My screen name is based of one of my favorite DnD characters, Relic (Stamford) the Mad.   

Relic was a CN mage who tended to rely on trickery. In one game I managed to con a store owner out of several magic items by playing a game of russian rulette using a bag of devowering and a bag of holding.  The dm, of course, resolved this game using a coin toss (and I added spice to the game by creating an illusion of my character's head getting devowered)...


In my view, names on the internet are just names.  For that reason, they don't impresss me.


----------



## LightPhoenix (Jun 16, 2007)

DaveMage said:
			
		

> Screen names usually do not leave any impression - only someone's posts do that.
> 
> (The only exception is EN World user "Ogg" - I still think it's the coolest username here.    )
> 
> All hail Ogg!




I have to throw in on the Wandering Monster team.  Especially his ever-changing sigs, just added to the flavor.

Ditto on the names not really making an impression, but the posts.  It's not what you are, it's what you do, and all that.


----------



## crazy_monkey1956 (Jun 16, 2007)

My screen name is a hybrid, actually.  My wife and I wanted to create an account here on enworld, jointly, so we pulled "crazy" from my yahoo and WotC community screen name crazy_monkey1956 and "pixie" from her yahoo screen name.  Later, when I started my PbP, my wife wanted to play, so created her own account, using Shadowmask as a screen name, so Crazypixie became exclusively mine.

I actually find myself more influenced by avatars than screen name.  If someone has an obnoxious looking avatar I'm less likely to take them seriously.


----------



## megamania (Jun 16, 2007)

Should the user name depict one's personbality or at least an aspect of it?  No.   But we do still assume.

megamania depicts me well but it was based on a comicbook character I created my senior year that was "based" on me.  

Many names used here are based on characters played by the user or read about so they have special meaning.   Sometimes this special meaning is known to them alone.


----------



## Jesus_marley (Jun 17, 2007)

when I first saw Mycanid's screen name I thought he was a fun guy.

everyone else I figured was a fatbeard (even the girls)


----------



## Mycanid (Jun 17, 2007)

Jesus_marley said:
			
		

> when I first saw Mycanid's screen name I thought he was a fun guy....




*sigh*  :\

Well, I bring on myself.


----------



## Dog Moon (Jun 17, 2007)

Really, the only time screen names make an impression on me is if they sound really cool and I'm like 'I really like that name'.  It MAY make me a little more willing to read what they have to say, but it really doesn't affect me much.

What DOES make an impression is if they have some stupid name like 'IRStupid' or 'negibdfgjnsoifh'.  Stupid names make me not desire to see what they have to say at all.


----------



## Nyaricus (Jun 17, 2007)

Mycanid said:
			
		

> Well .. I must admit that I did not pick my screen name to deliberately influence how people might regard me.



Oh, just admit it: you're a stoner


----------



## Mycanid (Jun 17, 2007)

Actually ... to be completely honest Nyaricus ... I have never used drugs, or even smoked cigarettes, in my entire life.  :\


----------



## Nyaricus (Jun 17, 2007)

But really, some names immediately evoke a sense of something.
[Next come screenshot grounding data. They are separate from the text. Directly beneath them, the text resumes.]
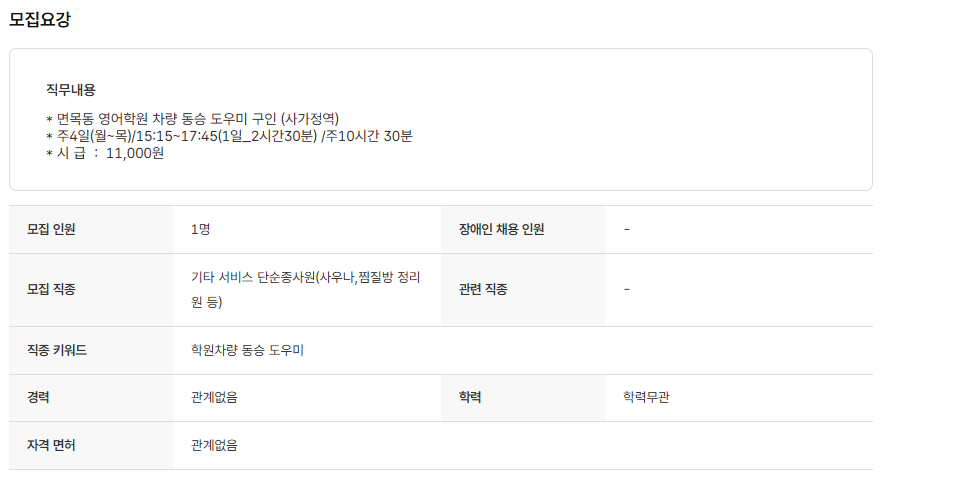The height and width of the screenshot is (498, 976).
Task: Click the 시급 11,000원 wage line
Action: (x=105, y=153)
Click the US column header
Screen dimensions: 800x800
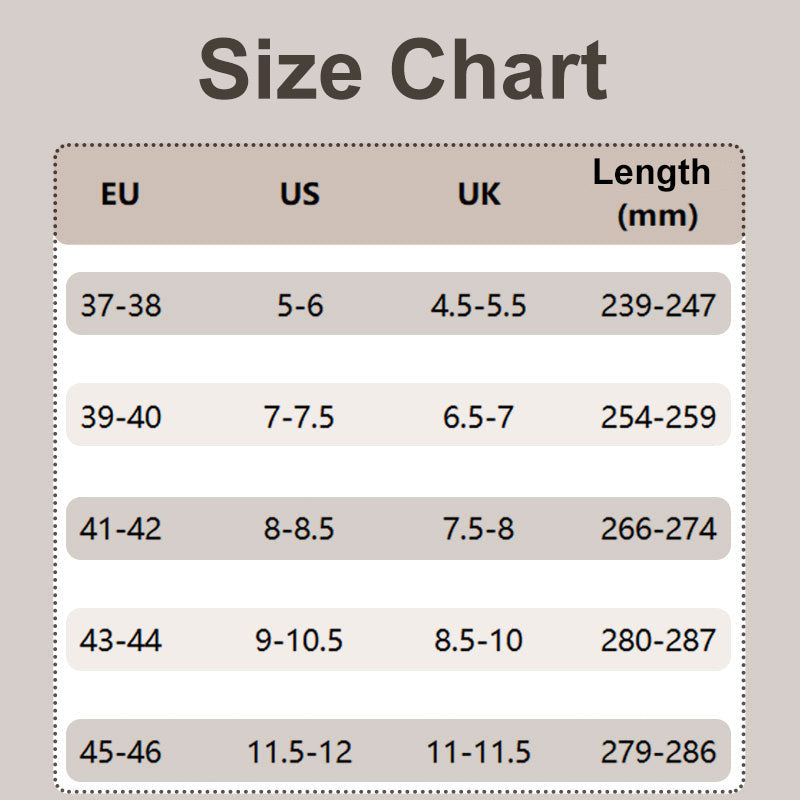pyautogui.click(x=299, y=194)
I remember when Sound of Azure first started posting here and I thought to myself "what a peaceful sounding name." Or back before the crash there was another poster named 5-foot Step and I thought to myself "heh, that guy has to be funny."
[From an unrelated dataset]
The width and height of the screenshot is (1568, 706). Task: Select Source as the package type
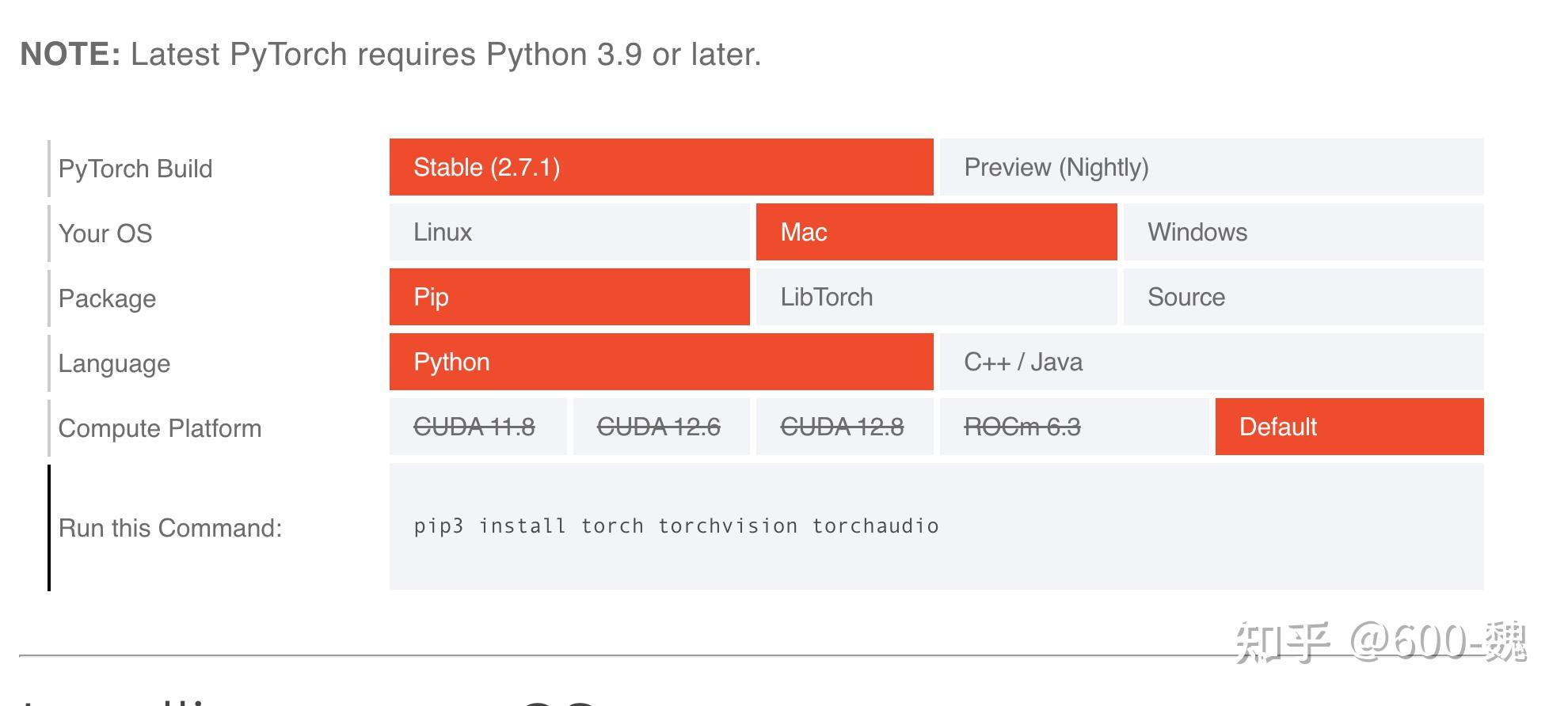pos(1303,297)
On a psychological level, I think that screen names (and display icons) tend to influence us quite a bit - when we first meet people in real life, their faces are the first thing we look at, and we humans tend to judge books by their covers, whether we like it or not. So yes, I think screen names do influence us.

Bullgrit, your name makes me think of a more rough-and-tumble sorta guy; an almost Indiana Jones style guy. No offence, I hope 

cheers,
--N


----------



## Nyaricus (Jun 17, 2007)

Mycanid said:
			
		

> Actually ... to be completely honest Nyaricus ... I have never used drugs, or even smoked cigarettes, in my entire life.  :\



Good on you mate 

that  smiley was for MY last response, not yours, by the by.

cheers,
--N


----------



## Thornir Alekeg (Jun 17, 2007)

I didn't think screen name usually influenced much, but I have found recently that the screen name of a poster I've not read before along with early posts do somtimes combine to create an impression.  Recently I noticed some posting by a couple of people with screen names that were in the style of texting speak.  That, combined with posts that had poor typing and an almost frenzied way of writing gave me the impression of someone much younger than the majority of EN World members.  The name itself didn't create the impression, but it reinforced it combined with the posts.

My screen name is of course a D&D character of mine.  Back in the old days of 2400 baud modems where IRC was one of the major communication tools, Thornir was my IRC name because I never found it was being used by someone else and my friends could easily recognize when I entered a crowded channel.


----------



## stevelabny (Jun 17, 2007)

Screen names can help with gender. Reading the names in this thread, I'd assume everyone is a guy except Jeysie and Pixie. (of course, pixie is a guy and a married one at that...but as he explained, the name comes from his wife.)

Screen names from pop culture can give a clue as to the age.  I would assume Mycanid has been playing for a pretty long time. Some of these work better than others depending on the overall popularity. 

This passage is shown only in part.